▶ **DATA SUPPLIED**

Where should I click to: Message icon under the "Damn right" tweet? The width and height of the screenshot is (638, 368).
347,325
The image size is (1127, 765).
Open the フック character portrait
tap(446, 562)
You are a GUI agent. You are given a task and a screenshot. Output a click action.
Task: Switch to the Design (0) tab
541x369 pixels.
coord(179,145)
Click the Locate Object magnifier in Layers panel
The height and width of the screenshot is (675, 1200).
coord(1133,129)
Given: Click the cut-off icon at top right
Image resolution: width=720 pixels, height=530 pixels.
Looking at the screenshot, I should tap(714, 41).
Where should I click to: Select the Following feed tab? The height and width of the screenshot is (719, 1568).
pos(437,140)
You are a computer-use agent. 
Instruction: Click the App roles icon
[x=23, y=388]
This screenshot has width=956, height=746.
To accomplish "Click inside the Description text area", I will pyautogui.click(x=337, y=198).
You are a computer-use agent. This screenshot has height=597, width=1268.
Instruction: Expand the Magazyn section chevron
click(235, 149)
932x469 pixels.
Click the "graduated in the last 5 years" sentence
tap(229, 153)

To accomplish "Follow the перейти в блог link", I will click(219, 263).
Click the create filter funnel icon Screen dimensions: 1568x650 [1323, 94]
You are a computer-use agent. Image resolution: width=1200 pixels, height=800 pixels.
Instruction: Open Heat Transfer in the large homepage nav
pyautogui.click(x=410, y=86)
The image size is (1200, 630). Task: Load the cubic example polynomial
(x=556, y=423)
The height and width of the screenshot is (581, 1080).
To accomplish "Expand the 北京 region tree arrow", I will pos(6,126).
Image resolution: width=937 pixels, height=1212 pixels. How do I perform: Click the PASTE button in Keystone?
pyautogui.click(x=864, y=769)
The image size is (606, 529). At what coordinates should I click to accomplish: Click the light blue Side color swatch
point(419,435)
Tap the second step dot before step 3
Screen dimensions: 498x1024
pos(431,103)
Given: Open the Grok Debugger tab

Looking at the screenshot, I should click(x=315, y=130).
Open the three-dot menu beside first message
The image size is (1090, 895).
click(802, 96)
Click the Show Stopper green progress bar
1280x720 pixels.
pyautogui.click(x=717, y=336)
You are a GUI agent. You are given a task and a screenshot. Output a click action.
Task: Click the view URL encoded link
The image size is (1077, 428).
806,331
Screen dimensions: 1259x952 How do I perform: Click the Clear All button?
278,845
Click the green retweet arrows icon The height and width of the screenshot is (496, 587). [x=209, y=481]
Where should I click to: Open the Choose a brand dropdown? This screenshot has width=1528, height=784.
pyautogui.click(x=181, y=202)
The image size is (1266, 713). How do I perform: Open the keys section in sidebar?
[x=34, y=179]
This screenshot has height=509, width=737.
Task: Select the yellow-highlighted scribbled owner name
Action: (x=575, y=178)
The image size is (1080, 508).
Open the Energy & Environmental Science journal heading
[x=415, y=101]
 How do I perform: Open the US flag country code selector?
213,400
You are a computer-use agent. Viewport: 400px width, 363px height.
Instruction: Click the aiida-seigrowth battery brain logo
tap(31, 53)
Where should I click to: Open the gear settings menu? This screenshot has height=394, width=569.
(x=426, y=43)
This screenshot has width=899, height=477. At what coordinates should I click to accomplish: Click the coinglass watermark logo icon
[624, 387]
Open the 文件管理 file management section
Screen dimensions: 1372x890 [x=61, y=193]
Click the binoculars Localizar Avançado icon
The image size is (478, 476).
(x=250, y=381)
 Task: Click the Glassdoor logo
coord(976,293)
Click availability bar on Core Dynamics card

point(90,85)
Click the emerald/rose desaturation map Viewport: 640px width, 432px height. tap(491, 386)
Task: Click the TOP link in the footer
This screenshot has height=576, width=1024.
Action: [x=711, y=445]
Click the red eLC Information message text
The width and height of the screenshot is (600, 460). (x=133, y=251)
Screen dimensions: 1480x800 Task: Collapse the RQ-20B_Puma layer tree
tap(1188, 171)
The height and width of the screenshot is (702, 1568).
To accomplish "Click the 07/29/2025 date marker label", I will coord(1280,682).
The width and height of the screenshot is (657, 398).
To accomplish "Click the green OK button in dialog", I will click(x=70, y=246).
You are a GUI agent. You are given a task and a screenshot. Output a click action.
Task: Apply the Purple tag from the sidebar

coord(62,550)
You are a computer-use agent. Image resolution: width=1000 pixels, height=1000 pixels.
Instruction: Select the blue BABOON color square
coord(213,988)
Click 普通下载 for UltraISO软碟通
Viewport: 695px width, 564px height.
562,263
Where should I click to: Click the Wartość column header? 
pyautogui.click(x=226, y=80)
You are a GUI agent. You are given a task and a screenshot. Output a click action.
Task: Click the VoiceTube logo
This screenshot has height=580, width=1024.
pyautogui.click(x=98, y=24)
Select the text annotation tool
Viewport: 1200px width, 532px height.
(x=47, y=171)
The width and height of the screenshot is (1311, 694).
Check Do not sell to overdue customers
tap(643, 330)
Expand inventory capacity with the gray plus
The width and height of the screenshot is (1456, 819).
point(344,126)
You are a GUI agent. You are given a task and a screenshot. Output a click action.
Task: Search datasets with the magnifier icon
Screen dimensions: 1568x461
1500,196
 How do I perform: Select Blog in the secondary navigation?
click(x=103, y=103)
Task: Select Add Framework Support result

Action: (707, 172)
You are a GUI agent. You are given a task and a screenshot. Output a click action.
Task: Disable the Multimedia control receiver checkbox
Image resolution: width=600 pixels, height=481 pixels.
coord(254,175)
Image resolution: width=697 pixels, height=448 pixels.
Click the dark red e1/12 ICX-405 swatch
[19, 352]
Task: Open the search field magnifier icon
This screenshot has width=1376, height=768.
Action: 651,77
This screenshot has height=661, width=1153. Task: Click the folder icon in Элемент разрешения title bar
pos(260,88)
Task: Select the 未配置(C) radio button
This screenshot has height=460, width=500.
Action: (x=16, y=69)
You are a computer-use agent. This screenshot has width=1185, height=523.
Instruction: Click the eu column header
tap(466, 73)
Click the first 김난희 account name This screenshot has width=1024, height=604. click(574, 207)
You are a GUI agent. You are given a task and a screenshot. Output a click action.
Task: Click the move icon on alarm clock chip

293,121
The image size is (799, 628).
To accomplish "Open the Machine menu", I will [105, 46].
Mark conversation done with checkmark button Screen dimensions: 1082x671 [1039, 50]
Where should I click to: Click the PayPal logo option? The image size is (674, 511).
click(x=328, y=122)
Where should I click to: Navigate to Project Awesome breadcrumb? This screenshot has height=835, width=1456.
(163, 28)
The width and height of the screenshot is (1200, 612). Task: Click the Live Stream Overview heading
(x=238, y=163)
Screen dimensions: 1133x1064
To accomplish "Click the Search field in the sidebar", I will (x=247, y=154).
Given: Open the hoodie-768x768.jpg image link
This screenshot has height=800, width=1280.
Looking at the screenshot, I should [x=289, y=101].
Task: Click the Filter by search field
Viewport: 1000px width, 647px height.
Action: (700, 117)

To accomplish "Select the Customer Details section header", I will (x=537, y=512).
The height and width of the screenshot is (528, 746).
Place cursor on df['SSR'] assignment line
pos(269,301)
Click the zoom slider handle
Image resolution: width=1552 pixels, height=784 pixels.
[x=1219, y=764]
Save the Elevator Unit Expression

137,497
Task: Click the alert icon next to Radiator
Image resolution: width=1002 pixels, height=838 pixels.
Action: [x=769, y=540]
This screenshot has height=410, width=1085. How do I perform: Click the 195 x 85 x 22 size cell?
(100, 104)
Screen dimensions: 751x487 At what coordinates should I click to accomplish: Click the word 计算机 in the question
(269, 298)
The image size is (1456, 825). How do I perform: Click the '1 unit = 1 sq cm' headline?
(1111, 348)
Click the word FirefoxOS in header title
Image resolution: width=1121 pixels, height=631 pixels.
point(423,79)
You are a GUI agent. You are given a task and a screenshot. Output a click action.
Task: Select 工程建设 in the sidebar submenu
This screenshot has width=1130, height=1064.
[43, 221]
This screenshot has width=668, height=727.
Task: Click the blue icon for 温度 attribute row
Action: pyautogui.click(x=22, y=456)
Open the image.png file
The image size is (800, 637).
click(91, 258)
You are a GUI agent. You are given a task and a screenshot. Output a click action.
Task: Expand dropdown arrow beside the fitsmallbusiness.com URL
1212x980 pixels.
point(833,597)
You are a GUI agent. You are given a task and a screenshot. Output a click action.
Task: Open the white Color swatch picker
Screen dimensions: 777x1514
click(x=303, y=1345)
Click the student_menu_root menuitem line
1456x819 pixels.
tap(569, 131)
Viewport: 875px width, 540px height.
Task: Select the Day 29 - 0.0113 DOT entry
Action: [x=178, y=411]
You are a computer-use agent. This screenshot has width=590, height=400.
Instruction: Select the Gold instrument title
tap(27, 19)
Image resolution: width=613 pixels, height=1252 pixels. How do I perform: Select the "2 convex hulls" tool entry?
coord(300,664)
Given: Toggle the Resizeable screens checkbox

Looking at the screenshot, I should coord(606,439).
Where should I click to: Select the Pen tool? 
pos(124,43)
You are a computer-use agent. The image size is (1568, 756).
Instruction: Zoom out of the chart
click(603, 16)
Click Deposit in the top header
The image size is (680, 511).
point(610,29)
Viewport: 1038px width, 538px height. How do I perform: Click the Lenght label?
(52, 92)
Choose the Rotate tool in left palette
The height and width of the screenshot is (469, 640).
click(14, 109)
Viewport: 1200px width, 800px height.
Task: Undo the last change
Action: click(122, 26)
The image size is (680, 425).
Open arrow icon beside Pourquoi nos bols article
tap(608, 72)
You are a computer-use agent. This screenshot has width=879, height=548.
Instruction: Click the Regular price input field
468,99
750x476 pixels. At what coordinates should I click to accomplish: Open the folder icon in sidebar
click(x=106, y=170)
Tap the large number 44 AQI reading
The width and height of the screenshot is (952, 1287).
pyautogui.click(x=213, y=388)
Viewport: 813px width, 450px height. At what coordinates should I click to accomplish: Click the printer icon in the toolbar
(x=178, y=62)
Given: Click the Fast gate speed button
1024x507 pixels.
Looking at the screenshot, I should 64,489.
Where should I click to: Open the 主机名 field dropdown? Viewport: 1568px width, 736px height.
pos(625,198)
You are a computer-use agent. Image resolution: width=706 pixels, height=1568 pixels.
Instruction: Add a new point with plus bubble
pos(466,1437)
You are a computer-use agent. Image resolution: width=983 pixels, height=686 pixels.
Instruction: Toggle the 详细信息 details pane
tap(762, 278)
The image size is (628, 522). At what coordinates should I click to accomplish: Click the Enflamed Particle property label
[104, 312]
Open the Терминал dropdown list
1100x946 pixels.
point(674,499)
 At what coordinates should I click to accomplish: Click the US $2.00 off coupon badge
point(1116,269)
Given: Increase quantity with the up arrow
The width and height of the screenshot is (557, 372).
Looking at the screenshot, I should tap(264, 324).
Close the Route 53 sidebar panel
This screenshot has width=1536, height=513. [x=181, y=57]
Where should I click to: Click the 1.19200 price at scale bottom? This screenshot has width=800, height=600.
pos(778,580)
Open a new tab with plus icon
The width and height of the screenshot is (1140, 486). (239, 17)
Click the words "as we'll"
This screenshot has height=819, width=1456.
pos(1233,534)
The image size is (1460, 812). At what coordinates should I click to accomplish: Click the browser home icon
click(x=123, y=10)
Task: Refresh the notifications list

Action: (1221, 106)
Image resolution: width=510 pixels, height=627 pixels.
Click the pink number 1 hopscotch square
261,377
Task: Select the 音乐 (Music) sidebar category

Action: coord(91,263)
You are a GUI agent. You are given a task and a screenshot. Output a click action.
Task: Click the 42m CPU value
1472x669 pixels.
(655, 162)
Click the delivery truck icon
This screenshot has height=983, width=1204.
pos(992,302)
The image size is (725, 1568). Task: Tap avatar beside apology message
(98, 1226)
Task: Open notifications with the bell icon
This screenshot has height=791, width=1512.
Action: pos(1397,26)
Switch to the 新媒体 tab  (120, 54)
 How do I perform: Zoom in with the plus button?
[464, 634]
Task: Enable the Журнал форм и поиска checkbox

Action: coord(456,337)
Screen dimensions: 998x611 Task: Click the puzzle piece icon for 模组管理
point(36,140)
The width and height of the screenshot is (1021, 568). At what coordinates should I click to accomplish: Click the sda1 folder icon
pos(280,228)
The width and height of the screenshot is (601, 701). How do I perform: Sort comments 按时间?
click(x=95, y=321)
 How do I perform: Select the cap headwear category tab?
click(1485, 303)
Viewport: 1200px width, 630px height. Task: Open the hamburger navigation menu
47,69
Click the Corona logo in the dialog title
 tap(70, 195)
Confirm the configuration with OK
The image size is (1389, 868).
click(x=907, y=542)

▶ **EXERCISE DETAILS**
Search the data for "link" and list every line in which it occurs.

▶ **COMPLETED EXERCISE**
To accomplish "Follow the перейти в блог link", I will click(219, 263).
Task: Click the view URL encoded link
Task: Click the TOP link in the footer
Given: Open the hoodie-768x768.jpg image link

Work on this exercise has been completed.